Une rupture historique

Cette volonté de placer le Parti communiste au centre la vie politique chinoise marque une rupture par rapport à la séparation entre le parti et le gouvernement initiée dans les années 1980 par Deng Xiaoping pour éviter un retour aux excès de l’ère Mao. Traumatisé par la chute de l’URSS qu’il perçoit comme une conséquence de l’affaiblissement du parti communiste soviétique, le président chinois pense que la Chine «a besoin d’une forte autorité centralisée pour assurer la poursuite de son décollage économique», analyse Xia Lu, un professeur adjoint de science politique à l’Université de Hongkong. Et celle-ci doit être concentrée entre ses mains et celles de ses proches.

«L’un des principaux objectifs de cette réorganisation du gouvernement est d’affaiblir le cabinet et son chef, le premier ministre Li Keqiang, au profit des alliés de Xi Jinping au sein du parti, à l’image de Liu He», un membre du Politburo considéré comme le cerveau économique de la Chine, détaille Ding Xueliang, un spécialiste du régime chinois à la Hong Kong University of Science and Technology.

Dans les universités et entreprises

Depuis son accession au pouvoir en 2012, le président chinois a également mis sur pied une série d’organes au sein du parti – appelé «petits groupes dirigeants» (lingdao xiaozu) – qui sont devenus des sortes de ministères de l’ombre. Depuis 2012, leur nombre est passé de 54 à 83 et Xi Jinping en dirige huit personnellement. Ils déterminent la politique du pays dans des domaines aussi divers que la réforme de l’armée, le traitement des minorités au Tibet ou au Xinjiang, les Jeux olympiques de 2020, la réduction de la pauvreté ou les ambitions de la Chine en matière de football.

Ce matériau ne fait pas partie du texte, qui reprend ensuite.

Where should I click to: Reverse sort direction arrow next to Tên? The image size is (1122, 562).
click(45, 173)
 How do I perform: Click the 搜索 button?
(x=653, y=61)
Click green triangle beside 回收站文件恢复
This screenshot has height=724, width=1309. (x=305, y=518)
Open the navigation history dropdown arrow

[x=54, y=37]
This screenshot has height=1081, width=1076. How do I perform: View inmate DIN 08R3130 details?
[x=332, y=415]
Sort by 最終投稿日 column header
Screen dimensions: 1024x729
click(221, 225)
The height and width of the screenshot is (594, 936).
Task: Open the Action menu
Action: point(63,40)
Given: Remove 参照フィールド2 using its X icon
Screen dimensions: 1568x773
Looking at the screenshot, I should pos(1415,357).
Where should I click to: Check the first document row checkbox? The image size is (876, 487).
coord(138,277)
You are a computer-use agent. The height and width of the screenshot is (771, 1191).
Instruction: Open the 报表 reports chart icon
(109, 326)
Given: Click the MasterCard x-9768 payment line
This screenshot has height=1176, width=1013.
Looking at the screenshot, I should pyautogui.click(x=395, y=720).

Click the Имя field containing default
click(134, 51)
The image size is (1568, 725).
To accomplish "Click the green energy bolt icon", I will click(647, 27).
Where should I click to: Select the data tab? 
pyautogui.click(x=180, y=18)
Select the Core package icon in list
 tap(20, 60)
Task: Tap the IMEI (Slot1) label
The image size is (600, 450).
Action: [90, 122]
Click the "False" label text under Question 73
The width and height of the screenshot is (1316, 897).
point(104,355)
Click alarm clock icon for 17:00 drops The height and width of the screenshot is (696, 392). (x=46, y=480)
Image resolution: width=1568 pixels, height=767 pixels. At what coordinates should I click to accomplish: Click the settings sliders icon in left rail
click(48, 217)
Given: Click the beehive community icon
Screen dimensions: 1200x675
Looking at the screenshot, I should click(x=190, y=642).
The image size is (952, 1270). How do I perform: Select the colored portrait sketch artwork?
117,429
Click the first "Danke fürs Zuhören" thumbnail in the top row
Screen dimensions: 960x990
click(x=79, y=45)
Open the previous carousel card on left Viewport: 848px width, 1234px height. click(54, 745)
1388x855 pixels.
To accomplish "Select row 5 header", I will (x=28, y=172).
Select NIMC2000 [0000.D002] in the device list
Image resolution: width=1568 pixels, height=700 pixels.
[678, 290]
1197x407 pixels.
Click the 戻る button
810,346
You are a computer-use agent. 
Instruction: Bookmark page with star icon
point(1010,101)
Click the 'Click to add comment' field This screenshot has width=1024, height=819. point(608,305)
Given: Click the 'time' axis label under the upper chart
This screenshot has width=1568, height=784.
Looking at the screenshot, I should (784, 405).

Mais le long bras du parti ne se fait pas sentir uniquement au sommet de l’Etat. «Dans les universités, l’autorité du représentant du PC a été placée au-dessus de celle du président de l’institution», note Dali Yang. Sur le front économique, chaque entreprise doit désormais se doter d’une cellule du parti. Celle-ci intervient à tous les niveaux. Une société étrangère s’est vue intimer de fusionner le rôle de président de son Conseil d’administration et de chef de sa cellule du parti. Une autre a dû déplacer ses bureaux dans un quartier dont les autorités locales souhaitent promouvoir le développement, sur ordre de sa cellule.

Craintes helvétiques

Du côté des entreprises suisses, certaines admettent en privé craindre l’influence grandissante du PC sur leurs opérations, mais la plupart n’ont pas encore dû se doter d’une cellule politique. «Il se peut que certains gouvernements locaux suggèrent l’intégration d’un tel organe aux entreprises étrangères établies dans leur région mais à ce jour, cela n’est pas obligatoire», note Aline Garibian Ballaman, la directrice de Swiss Centers China, un organisme d’aide aux entrepreneurs helvétiques.

La situation est différente pour les firmes suisses impliquées dans une coentreprise en Chine, comme UBS, ABB ou Schindler. Les joint-ventures possèdent en général une cellule du parti. Et celle-ci n’hésite pas à poser ses exigences. Le géant pétrolier Sinopec a par exemple demandé que les articles d’association de toutes ses coentreprises contiennent l’obligation d’œuvrer au renforcement du parti dans la société chinoise. Parmi ses partenaires étrangers figurent le français Air Liquide, l’allemand Linde ou le suisse Mercuria.